James Withers, chief executive of Scotland Food & Drink, said the “clock is ticking” to rescue millions of pounds worth of fresh produce.
He said: “We need the ban on freight moving across the English Channel lifted in the next 24 hours so products can start moving by Tuesday morning at the latest.
“We have heard from companies with dozens of lorries now stuck, having travelled overnight to Dover or the Eurotunnel which are now shut to incoming traffic.
“They are carrying perishable products worth millions and the clock is ticking for that product to survive these delays.
“We estimate there will be over £5m of Scottish food that would be been heading into France daily this week.”
He continued: “The timing of this could scarcely be worse for many businesses.
“There are critically important markets scheduled for Wednesday in France and Spain as part of the big pre-Christmas sales rush.”
Scottish Government export figures released last week indicate France remains the single largest importer of Scottish food and drink products.
Exports to France for the first nine months of 2020 are already down 11.3% on the same period the previous year.
Mr Withers added: “I entirely understand the concerns of France and others about this new strain of Covid-19. We’re all worried about it.
“However, France stands alone in introducing a freight ban, other EU countries have just focussed on restricting the travel of the general public.
“We need the UK Government to urgently agree a protocol for freight movements, with perhaps the testing of drivers able to provide the necessary reassurance.”
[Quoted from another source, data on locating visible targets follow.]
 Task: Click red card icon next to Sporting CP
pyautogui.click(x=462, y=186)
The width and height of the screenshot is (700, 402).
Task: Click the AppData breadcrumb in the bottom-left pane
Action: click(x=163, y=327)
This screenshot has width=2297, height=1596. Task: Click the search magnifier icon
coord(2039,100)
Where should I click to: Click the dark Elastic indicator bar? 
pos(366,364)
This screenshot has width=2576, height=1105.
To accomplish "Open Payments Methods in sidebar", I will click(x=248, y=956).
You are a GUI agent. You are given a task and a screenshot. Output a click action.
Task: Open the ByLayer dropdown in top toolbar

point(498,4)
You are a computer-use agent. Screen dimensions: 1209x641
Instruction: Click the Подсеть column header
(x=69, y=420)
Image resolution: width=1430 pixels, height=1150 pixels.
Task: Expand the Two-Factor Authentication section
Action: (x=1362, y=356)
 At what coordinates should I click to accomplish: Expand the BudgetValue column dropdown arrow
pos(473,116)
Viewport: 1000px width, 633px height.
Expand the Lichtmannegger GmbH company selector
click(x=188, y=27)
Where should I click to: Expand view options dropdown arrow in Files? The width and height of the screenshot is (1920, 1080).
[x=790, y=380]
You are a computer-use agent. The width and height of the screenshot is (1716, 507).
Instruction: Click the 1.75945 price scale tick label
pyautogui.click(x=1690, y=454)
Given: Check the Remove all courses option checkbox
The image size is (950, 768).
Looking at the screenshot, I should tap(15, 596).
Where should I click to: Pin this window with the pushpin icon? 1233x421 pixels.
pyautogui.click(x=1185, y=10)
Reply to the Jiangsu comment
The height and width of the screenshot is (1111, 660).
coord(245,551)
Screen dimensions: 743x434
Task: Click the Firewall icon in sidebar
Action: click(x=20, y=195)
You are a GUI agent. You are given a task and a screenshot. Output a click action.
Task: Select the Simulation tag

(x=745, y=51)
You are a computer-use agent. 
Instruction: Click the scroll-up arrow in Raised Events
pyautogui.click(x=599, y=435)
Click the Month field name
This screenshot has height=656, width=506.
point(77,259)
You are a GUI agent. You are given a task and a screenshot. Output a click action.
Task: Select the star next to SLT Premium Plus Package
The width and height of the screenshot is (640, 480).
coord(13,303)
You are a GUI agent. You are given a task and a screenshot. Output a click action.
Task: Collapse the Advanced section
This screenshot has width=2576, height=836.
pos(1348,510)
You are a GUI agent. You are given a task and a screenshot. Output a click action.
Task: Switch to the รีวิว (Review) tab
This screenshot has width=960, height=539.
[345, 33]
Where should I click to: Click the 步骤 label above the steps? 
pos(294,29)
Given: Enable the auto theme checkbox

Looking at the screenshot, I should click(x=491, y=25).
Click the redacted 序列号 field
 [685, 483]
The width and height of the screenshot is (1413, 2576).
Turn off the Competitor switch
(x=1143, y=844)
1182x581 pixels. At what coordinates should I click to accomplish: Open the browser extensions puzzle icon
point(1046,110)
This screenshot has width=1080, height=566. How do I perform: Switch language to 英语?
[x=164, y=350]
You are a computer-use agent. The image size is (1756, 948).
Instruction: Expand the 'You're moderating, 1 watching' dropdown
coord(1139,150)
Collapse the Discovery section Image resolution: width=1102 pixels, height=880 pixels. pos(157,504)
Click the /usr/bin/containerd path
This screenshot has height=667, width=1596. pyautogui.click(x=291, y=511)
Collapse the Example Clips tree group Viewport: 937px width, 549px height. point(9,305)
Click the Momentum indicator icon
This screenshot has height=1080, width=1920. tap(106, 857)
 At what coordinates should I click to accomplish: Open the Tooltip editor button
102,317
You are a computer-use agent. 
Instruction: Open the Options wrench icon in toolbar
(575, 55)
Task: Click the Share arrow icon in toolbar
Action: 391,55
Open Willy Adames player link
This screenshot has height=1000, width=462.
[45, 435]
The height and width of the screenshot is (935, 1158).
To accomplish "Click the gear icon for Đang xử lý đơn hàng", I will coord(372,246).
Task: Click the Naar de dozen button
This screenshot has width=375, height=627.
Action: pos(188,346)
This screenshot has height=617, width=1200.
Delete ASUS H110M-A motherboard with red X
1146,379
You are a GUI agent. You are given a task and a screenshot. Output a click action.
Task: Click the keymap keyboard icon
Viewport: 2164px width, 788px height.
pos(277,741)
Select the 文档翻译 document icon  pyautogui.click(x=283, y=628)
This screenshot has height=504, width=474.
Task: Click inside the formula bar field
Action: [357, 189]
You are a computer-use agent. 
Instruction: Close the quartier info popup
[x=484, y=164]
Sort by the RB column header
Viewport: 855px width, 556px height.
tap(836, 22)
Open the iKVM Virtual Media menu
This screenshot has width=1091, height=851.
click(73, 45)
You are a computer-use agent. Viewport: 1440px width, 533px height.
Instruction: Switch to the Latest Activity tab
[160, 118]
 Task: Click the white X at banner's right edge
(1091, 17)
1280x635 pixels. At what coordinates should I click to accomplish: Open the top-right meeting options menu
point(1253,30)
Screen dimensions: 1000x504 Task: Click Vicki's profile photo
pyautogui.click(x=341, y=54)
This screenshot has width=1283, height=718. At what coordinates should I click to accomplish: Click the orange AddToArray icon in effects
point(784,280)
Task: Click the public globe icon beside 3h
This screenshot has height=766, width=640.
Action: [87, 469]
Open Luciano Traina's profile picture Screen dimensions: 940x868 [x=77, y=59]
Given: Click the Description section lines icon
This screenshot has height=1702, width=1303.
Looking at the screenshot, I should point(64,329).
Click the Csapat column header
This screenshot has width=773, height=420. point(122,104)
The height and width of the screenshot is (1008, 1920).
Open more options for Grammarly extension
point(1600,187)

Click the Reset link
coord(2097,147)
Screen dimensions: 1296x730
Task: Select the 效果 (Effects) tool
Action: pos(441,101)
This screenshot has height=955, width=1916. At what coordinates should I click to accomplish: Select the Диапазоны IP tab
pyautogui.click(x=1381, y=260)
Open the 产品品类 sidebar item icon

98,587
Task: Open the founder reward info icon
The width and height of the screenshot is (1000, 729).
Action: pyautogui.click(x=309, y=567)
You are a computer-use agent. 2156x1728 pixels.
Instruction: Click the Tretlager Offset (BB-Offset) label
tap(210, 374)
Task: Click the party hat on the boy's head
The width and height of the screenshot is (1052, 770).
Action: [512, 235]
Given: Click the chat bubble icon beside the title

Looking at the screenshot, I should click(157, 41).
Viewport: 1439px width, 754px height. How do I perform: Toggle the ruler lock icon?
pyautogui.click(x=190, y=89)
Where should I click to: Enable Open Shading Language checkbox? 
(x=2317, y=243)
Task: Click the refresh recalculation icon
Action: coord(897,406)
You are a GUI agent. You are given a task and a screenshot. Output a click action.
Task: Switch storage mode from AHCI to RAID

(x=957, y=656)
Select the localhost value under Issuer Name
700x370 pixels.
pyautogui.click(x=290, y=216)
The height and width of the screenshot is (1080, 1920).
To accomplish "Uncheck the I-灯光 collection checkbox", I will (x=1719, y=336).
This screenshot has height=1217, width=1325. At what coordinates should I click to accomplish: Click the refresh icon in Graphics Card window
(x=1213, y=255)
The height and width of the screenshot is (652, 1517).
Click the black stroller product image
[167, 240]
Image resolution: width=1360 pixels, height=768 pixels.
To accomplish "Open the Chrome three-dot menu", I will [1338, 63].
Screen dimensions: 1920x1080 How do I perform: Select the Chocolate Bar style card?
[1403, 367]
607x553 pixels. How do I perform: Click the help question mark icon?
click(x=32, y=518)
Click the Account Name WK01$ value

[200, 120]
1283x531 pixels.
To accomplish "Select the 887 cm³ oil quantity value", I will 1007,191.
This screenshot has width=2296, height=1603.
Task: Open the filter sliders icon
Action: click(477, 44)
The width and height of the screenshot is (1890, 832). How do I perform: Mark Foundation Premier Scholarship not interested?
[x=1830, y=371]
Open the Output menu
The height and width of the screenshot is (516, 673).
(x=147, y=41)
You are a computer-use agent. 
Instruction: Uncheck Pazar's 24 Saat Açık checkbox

The Scottish Seafood Association (SSA) echoed his call, with chief executive Jimmy Buchan saying the move was a “disaster” for companies already hard hit by the first wave of the pandemic.
Mr Buchan said: “Not just for the sake of SSA members, but for the millions who enjoy our world-class seafood across Europe, we call upon the French, at the very least, to allow perishable goods to flow.
“These few days in the run-up to Christmas is hugely busy for a lot of our members, with seafood destined for all parts of the Continent going via France.
“Traditionally in Spain seafood is a major part of Christmas Eve, and most of our exports get there via the Eurotunnel or Dover-Calais routes, so it is a disaster for our members.
“For example, one relatively small company has £230,000 worth of live shellfish stuck at the border, with a further £250,000 worth ready to go.
“Another bigger outfit has £500,000 worth at Dover, and an additional £750,000 ready for despatch, all of which are just-in-time exports for the Christmas market.”
Scottish company Lochfyne Langoustines said it had “hundreds of thousands of pounds” of product heading to Dover.
In a tweet, it wrote: “There will be Vivier trucks from all over Scotland heading in that direction, millions of pounds worth of seafood at the time of the most important market of the year the last one before Xmas.
“Jesus if BREXIT wasn’t going to put us out of business by Tuesday this week we will be.”
In a post shared on Twitter by the French Embassy in the UK, French Transport Minister Jean-Baptiste Djebbari said: “In the next few hours, at European level, we’re going to establish a solid health protocol to ensure that movement from the UK can resume.
“Our priority: to protect our nationals and our fellow citizens.”